Desde finales del siglo XIX, los judíos del Imperio Otomano –donde se había concentrado la principal corriente sefaradí tras la expulsión de España– abandonaron los distintos países del imperio debido a la crisis económica, a la obligación de hacer el servicio militar indefinidamente y a la inestable situación política.
¡A la América!
, se decía en el Cercano Oriente. Primero viajaban los varones y cuando lograban instalarse en alguna pensión o conventillo, traían a sus familias. Las calurosas cartas que los primeros en llegar mandaban a sus parientes y amigos sobre la próspera Argentina –en donde además se hablaba el castellano, lengua madre del ladino que ellos usaban– entusiasmaban a los sefaradíes a venir a nuestro país.
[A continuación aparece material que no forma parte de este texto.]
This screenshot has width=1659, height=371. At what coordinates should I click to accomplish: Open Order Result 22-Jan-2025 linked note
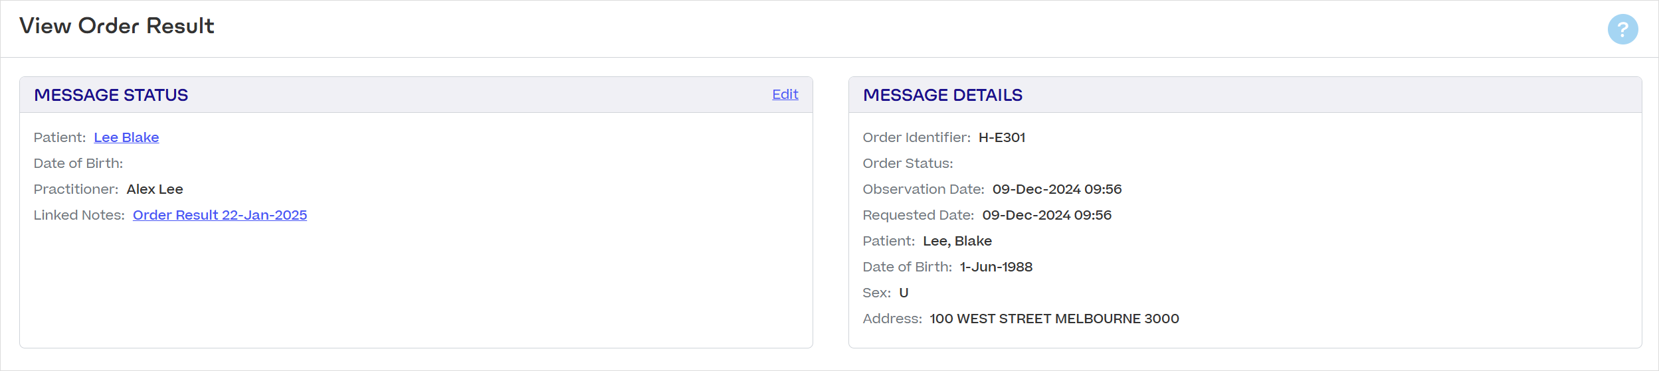pyautogui.click(x=220, y=215)
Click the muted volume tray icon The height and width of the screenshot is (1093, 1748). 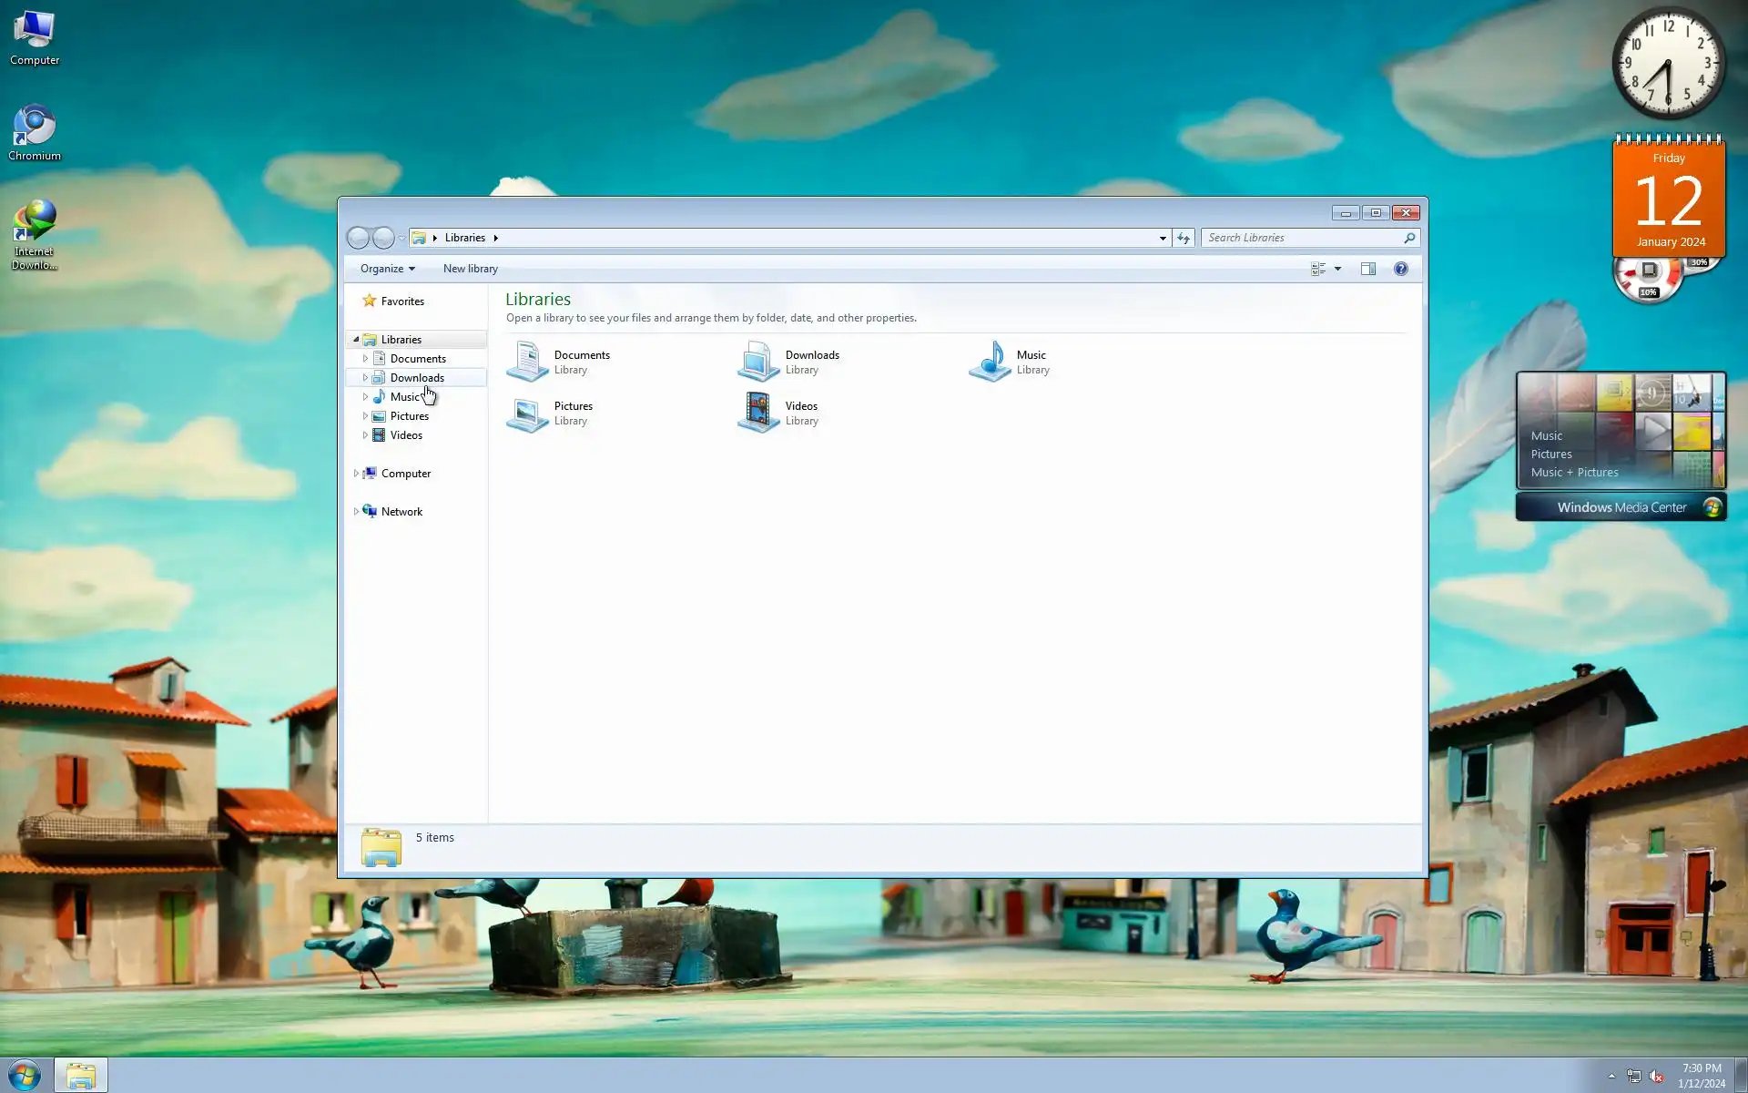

Muchos empezaron trabajando como vendedores ambulantes de telas, ropa, medias y juguetes; otros eran sastres o carpinteros. En Buenos Aires vivían cerca del puerto y en el centro, otros se instalaron en Córdoba, Rosario y Tucumán. En las décadas siguientes proliferaron las agrupaciones culturales y religiosas sefaradíes, alimentadas según el país de origen de sus integrantes. Los ladino-parlantes que llegaban de Turquía, Grecia y los Balcanes se afincaron en Villa Crespo, Colegiales, Flores y Once. Entre los inmigrantes de las demás principales corrientes sefaradíes, los marroquíes se instalaron en San Telmo o viajaron a otras ciudades bonaerenses y de las provincias de Santa Fe, Córdoba, Chaco, Formosa y Entre Ríos; y los sirios eligieron La Boca, Barracas y Lanús. Con los años, muchos de aquellos recién llegados lograron prosperar. Crearon negocios e instituciones conservando su identidad y su cultura e hicieron un aporte fundamental al crecimiento del país.